Genetic basis of hyperlysinemia

Abstract

Background: Hyperlysinemia is an autosomal recessive inborn error of L-lysine degradation. To date only one causal mutation in the AASS gene encoding α-aminoadipic semialdehyde synthase has been reported. We aimed to better define the genetic basis of hyperlysinemia.

Methods: We collected the clinical, biochemical and molecular data in a cohort of 8 hyperlysinemia patients with distinct neurological features.

Results: We found novel causal mutations in AASS in all affected individuals, including 4 missense mutations, 2 deletions and 1 duplication. In two patients originating from one family, the hyperlysinemia was caused by a contiguous gene deletion syndrome affecting AASS and PTPRZ1.

Conclusions: Hyperlysinemia is caused by mutations in AASS. As hyperlysinemia is generally considered a benign metabolic variant, the more severe neurological disease course in two patients with a contiguous deletion syndrome may be explained by the additional loss of PTPRZ1. Our findings illustrate the importance of detailed biochemical and genetic studies in any hyperlysinemia patient.

Figure 1

Molecular and biochemical studies in hyperlysinemia patients. (A) Schematic representation of the lysine degradation pathway.
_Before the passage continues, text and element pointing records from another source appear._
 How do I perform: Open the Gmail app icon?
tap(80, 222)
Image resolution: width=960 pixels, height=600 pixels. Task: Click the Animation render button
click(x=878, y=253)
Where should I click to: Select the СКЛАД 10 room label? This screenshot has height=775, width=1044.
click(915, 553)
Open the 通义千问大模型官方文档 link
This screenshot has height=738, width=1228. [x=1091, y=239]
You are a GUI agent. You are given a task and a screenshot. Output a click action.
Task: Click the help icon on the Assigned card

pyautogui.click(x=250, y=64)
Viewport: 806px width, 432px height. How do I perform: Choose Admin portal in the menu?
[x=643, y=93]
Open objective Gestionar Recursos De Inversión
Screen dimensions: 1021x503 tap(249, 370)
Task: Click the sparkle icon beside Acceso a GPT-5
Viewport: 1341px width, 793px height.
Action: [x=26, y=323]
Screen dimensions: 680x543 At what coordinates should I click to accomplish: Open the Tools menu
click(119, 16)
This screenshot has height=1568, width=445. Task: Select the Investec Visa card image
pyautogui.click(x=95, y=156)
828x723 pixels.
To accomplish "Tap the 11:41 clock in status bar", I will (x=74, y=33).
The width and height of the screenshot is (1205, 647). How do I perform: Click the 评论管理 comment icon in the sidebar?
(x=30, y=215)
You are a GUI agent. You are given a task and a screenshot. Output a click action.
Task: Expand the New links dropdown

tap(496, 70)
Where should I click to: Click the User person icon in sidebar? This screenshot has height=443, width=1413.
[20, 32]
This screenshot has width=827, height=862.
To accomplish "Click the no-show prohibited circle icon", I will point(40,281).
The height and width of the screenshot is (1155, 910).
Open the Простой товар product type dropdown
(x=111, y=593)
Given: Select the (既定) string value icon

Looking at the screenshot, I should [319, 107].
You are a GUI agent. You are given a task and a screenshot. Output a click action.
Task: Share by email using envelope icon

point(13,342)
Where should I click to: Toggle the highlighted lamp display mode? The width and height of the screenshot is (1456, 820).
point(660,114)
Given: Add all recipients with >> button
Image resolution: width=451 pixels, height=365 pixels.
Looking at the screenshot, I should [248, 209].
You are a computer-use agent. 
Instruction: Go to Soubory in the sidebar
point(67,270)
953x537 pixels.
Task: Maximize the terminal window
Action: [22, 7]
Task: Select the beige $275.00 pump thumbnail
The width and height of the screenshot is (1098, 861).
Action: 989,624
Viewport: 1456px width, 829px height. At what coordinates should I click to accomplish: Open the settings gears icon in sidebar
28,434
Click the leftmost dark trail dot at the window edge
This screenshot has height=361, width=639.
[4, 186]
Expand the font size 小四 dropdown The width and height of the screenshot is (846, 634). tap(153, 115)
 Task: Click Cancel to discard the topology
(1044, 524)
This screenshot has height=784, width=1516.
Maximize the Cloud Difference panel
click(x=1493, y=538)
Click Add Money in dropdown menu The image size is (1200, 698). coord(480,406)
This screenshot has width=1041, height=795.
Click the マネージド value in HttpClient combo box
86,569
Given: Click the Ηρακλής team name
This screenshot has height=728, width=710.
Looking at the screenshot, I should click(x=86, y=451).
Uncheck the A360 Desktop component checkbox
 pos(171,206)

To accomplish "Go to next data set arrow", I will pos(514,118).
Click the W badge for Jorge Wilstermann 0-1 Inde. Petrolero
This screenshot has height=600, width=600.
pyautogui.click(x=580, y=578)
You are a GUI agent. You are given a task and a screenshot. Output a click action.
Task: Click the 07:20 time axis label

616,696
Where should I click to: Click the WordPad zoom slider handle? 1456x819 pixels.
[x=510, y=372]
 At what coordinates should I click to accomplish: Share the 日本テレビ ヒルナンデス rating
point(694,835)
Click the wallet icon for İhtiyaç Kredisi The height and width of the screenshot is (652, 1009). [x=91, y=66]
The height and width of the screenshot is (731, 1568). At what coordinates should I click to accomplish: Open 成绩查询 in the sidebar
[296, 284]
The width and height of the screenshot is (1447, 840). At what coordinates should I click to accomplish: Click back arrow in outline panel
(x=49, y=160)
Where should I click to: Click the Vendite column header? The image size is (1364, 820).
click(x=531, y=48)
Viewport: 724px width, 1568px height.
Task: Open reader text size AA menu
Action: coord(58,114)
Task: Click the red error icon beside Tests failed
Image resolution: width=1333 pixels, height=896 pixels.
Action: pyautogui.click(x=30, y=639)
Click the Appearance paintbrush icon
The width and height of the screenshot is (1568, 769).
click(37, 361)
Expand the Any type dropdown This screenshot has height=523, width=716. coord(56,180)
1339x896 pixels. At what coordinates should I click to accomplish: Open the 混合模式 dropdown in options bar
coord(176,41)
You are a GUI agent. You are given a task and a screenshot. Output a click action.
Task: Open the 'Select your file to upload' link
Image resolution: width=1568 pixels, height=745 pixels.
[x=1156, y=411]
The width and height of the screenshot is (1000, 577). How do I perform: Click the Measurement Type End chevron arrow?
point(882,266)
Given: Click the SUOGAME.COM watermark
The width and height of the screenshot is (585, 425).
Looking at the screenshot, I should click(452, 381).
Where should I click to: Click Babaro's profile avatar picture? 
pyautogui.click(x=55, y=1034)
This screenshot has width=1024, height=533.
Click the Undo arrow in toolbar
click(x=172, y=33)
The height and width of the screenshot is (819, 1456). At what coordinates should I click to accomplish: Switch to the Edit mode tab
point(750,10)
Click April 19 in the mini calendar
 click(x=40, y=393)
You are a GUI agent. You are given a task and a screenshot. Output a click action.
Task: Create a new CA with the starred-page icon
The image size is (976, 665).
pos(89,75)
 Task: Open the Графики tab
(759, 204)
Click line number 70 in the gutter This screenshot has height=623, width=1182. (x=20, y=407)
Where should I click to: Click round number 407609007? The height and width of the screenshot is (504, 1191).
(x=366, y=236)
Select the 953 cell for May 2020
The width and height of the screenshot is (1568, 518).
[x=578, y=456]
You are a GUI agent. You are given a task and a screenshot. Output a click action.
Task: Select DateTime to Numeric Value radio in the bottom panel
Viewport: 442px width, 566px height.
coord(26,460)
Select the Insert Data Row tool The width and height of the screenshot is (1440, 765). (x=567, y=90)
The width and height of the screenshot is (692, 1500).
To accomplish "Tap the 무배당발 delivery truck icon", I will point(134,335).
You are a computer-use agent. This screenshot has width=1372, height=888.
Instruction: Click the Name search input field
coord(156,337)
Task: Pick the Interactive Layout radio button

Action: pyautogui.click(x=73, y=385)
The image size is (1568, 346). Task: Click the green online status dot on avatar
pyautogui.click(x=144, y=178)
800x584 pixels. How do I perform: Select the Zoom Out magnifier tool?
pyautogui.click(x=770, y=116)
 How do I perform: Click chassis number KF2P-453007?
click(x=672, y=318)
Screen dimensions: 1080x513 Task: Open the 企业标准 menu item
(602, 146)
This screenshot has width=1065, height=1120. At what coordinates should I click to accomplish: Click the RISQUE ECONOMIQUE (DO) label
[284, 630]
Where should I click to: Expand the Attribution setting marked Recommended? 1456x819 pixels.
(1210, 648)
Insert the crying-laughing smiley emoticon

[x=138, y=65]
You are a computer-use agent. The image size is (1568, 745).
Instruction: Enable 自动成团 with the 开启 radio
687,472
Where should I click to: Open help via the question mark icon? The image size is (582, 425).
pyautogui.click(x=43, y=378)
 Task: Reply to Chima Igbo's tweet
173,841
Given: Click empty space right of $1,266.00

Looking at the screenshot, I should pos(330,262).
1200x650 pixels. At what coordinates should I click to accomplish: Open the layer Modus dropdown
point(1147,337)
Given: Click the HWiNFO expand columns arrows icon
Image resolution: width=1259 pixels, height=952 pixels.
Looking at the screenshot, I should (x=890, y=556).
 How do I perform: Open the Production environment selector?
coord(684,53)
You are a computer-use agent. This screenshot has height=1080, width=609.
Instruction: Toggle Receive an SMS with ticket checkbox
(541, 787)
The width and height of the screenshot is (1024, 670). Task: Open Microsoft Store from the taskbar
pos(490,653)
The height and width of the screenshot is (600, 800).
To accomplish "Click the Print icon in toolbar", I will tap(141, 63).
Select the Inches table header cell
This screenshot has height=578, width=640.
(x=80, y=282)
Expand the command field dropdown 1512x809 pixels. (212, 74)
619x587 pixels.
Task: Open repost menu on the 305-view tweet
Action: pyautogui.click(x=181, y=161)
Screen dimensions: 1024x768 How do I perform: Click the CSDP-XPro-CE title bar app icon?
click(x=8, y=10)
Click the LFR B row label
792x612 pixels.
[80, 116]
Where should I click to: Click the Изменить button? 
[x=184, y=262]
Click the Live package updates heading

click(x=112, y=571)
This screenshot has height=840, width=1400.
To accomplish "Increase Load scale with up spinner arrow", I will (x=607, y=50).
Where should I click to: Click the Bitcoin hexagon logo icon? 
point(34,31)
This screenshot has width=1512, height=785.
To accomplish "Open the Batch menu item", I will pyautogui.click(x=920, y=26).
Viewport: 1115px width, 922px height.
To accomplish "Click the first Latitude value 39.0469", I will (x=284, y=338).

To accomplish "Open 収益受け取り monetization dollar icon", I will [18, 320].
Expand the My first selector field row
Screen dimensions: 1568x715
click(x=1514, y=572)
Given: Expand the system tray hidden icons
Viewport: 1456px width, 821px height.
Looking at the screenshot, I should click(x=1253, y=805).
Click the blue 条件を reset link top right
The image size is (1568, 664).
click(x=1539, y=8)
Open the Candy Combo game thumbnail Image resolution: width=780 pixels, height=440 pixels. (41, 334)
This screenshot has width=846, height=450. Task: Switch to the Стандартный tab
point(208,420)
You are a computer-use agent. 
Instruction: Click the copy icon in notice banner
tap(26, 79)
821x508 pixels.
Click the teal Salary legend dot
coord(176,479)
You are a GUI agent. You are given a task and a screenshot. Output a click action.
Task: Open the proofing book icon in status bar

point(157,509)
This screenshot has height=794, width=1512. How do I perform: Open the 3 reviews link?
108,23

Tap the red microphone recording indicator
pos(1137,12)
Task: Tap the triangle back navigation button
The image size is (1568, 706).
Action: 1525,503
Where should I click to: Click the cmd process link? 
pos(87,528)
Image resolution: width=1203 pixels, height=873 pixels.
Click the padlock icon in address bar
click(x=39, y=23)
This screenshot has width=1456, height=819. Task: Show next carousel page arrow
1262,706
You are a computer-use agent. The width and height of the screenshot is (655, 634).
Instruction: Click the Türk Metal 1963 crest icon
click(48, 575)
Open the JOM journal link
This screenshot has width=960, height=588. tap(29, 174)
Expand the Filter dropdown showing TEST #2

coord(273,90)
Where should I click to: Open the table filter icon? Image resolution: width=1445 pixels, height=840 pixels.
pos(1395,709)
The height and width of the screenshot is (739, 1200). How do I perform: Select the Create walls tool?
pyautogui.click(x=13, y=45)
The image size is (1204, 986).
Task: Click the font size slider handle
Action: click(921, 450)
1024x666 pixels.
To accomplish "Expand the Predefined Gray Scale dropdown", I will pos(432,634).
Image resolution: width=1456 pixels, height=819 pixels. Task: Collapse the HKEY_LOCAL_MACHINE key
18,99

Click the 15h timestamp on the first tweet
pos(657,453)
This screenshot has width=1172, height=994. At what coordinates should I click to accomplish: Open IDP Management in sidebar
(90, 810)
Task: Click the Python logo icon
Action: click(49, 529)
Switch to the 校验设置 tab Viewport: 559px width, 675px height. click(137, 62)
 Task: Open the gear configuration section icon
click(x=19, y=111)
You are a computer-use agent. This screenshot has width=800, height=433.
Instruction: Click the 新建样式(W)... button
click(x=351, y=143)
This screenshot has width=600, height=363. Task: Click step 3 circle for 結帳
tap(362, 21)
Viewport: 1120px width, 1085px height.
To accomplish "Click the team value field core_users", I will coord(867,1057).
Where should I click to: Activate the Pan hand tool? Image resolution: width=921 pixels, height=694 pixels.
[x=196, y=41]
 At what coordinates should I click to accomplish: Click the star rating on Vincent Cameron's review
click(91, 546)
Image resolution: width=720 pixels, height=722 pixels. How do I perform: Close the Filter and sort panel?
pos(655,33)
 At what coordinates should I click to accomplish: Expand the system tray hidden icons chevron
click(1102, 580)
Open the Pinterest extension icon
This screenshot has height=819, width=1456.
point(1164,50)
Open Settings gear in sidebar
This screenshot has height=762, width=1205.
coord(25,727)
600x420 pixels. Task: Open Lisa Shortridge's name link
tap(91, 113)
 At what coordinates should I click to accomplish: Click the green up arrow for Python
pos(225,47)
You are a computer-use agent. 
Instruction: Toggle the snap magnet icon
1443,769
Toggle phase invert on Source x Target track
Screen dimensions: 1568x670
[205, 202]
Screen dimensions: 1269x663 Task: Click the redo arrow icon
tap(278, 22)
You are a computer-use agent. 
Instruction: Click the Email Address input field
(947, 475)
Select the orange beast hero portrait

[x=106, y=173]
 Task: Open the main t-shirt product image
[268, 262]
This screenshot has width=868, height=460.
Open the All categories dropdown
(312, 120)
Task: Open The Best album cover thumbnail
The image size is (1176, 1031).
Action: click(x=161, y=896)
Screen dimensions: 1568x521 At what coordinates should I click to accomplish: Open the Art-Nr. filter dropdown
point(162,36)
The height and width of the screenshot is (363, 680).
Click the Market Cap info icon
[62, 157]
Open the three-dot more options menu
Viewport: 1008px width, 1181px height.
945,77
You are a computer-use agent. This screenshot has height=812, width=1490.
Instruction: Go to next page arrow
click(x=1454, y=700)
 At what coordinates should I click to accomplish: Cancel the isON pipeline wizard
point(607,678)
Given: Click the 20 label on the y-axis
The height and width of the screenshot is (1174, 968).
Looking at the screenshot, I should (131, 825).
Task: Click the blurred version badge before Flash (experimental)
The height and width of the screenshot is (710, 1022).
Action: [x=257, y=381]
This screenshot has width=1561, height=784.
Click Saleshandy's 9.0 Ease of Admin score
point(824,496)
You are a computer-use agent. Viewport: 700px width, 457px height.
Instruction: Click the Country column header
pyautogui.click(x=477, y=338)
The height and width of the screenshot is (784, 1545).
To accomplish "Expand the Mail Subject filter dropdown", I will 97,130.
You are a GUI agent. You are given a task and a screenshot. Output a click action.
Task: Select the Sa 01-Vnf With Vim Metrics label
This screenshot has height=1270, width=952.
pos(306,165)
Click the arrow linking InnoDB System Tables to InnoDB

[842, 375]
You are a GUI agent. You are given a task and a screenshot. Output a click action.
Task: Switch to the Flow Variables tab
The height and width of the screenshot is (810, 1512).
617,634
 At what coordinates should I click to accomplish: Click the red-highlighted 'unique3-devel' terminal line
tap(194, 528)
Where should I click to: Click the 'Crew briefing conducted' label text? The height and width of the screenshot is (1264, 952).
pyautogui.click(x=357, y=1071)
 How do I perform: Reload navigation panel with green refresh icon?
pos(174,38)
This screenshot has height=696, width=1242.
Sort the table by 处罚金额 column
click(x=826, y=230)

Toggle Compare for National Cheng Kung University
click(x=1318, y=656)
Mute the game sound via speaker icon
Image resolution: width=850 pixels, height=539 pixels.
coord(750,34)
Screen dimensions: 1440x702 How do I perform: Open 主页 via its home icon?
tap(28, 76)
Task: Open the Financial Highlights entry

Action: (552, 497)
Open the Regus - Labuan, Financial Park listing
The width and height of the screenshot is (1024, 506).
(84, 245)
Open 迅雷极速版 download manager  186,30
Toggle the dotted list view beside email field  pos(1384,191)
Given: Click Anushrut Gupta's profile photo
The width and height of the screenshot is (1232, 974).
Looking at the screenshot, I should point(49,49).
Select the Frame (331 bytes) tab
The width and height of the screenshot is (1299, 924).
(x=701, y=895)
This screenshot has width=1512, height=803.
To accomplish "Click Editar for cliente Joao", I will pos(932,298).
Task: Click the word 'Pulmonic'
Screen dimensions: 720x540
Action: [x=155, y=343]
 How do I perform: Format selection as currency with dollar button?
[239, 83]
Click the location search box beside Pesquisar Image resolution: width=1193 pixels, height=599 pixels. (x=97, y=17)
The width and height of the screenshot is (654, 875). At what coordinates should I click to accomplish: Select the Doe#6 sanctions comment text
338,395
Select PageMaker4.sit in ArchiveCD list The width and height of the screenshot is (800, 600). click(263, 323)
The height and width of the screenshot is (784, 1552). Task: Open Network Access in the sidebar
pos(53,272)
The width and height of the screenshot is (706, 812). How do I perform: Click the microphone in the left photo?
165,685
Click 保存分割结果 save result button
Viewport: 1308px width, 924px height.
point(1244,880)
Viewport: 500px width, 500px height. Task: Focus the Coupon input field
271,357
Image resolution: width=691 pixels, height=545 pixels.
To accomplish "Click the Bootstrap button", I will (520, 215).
Lysine can be degraded via two pathways. The pathway with L-pipecolic acid as an intermediate operates in brain and starts with oxidative deamination. The main pathway in other organs, however, proceeds via deamination with saccharopine as an intermediate. All genes known to operate in this pathway are indicated. ALDH7A1 is deficient in children with pyridoxine-dependent seizures [3]. GCDH is deficient in glutaric aciduria type 1 [4]. The intermediate 2-oxoadipate is metabolized by 2-oxoadipate dehydrogenase, resembling the TCA cycle enzyme complex 2-oxoglutarate dehydrogenase. The E1 subunit of this complex is encoded by DHTKD1 and is deficient in 2-aminoadipic and 2-oxoadipic aciduria [5]. (B) Immunoblot analysis of fibroblast homogenates of hyperlysinemia cases. Cell lysates of 2 control subjects and hyperlysinemia cases were resolved by SDS-PAGE (30 μg of protein) blotted onto nitrocellulose and analyzed with a polyclonal antibody against AASS. (C) Relative expression levels of AASS in fibroblasts determined using qPCR with a primer sets specific for the 5^′ (R) and 3^′ (S) part of the cDNA. Average and SD are provided for 3 control fibroblasts. ND denotes not detectable. Expression was normalized to the level of cyclophilin B (PPIB). (D) Electropherogram showing that the heterozygous c.460G>A mutation in patient 5 appears homozygous at the cDNA level, indicating nonsense mediated decay of the other allele (c.2076dup).